::: Material to process :::
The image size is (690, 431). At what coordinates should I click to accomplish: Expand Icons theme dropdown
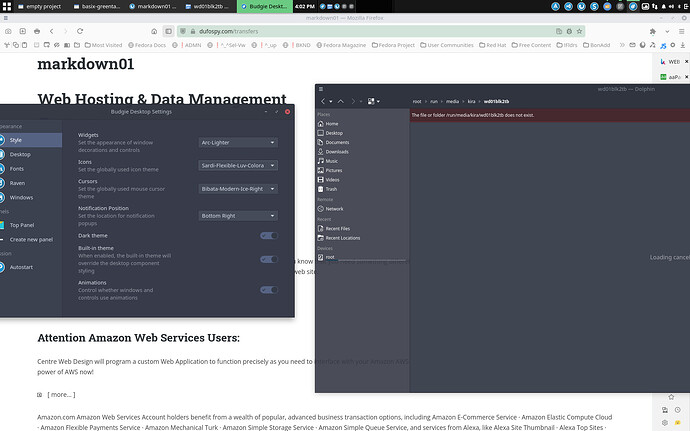tap(238, 165)
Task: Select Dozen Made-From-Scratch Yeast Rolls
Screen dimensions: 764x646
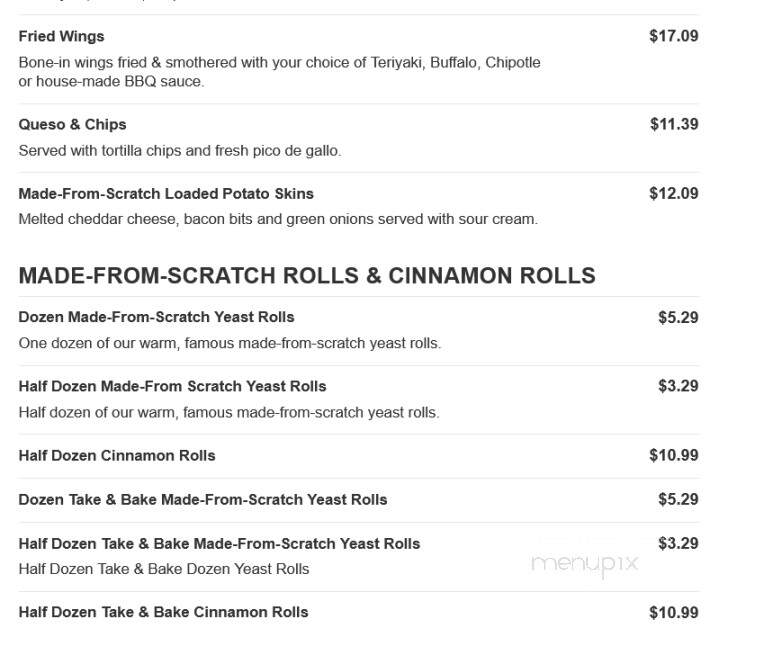Action: point(156,317)
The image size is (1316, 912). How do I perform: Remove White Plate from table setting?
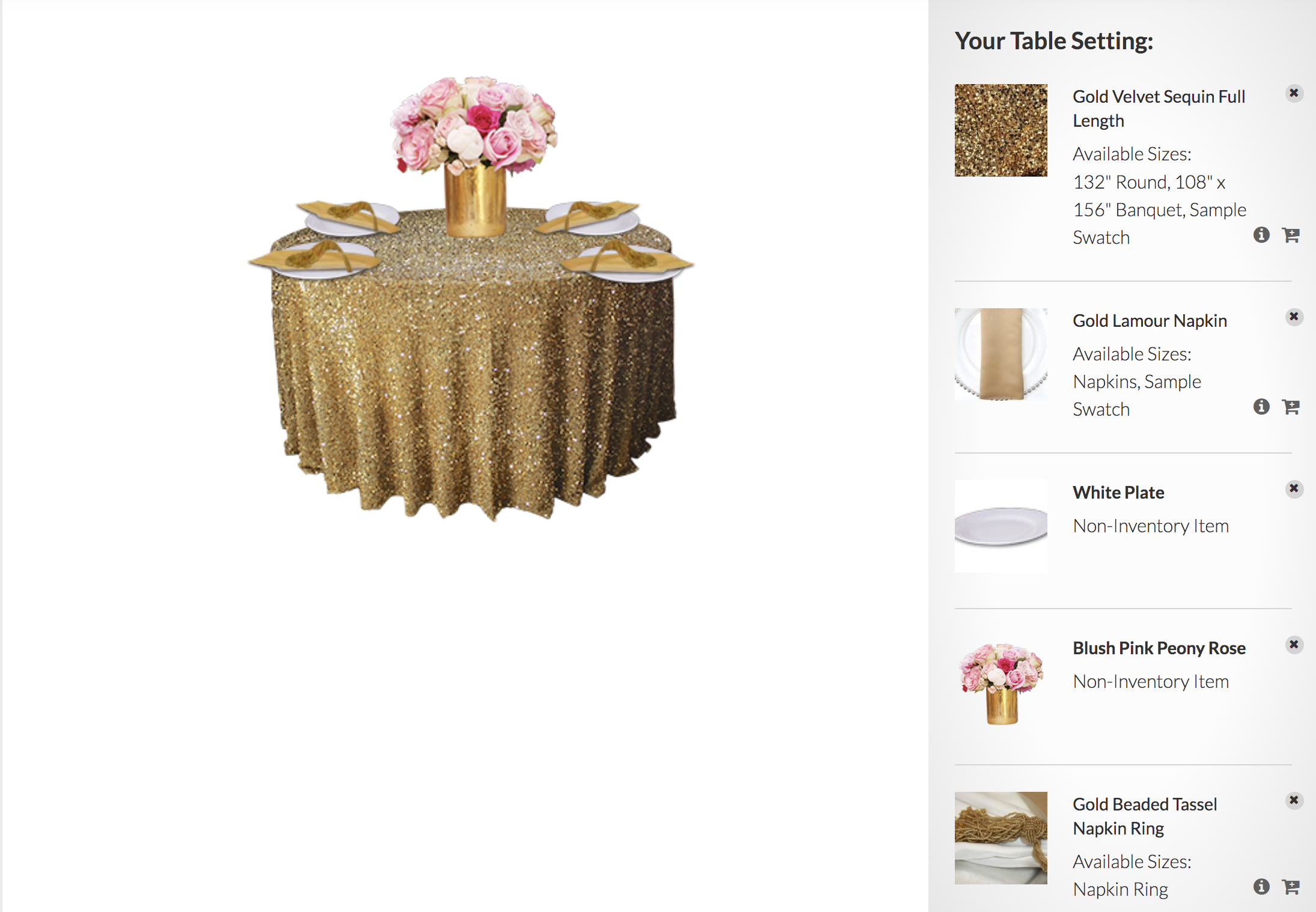1294,488
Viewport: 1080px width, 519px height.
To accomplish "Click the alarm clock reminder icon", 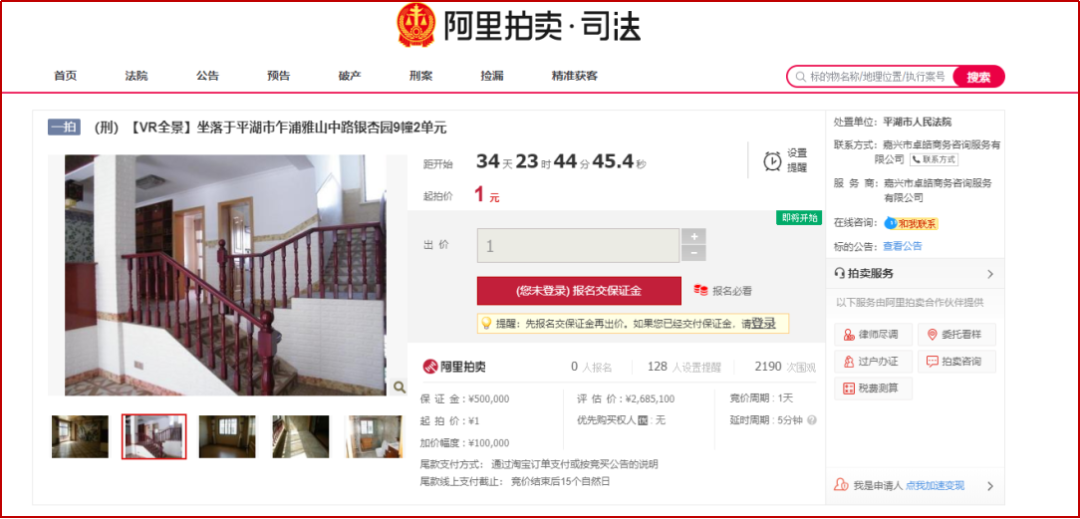I will tap(772, 160).
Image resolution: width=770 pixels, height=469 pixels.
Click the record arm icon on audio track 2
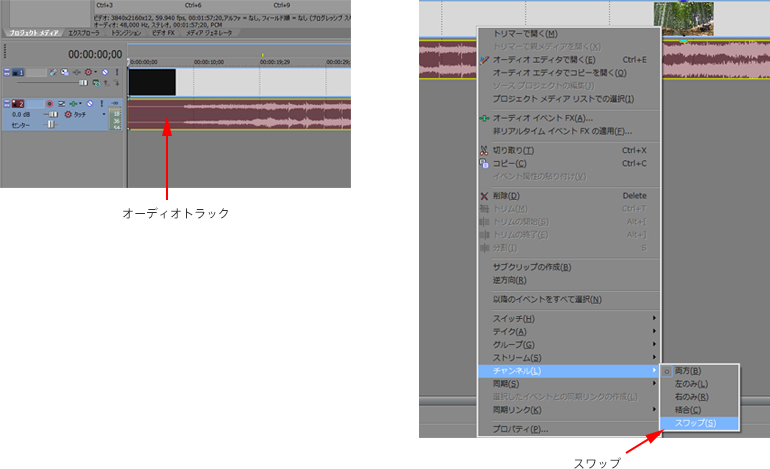click(x=48, y=103)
:::
== Exercise ==
Working from the entries above, find every line in which the word "width" occurs and copy it.

== Answer for the task ==
Viewport: 1080px width, 519px height.
Image resolution: width=770 pixels, height=469 pixels.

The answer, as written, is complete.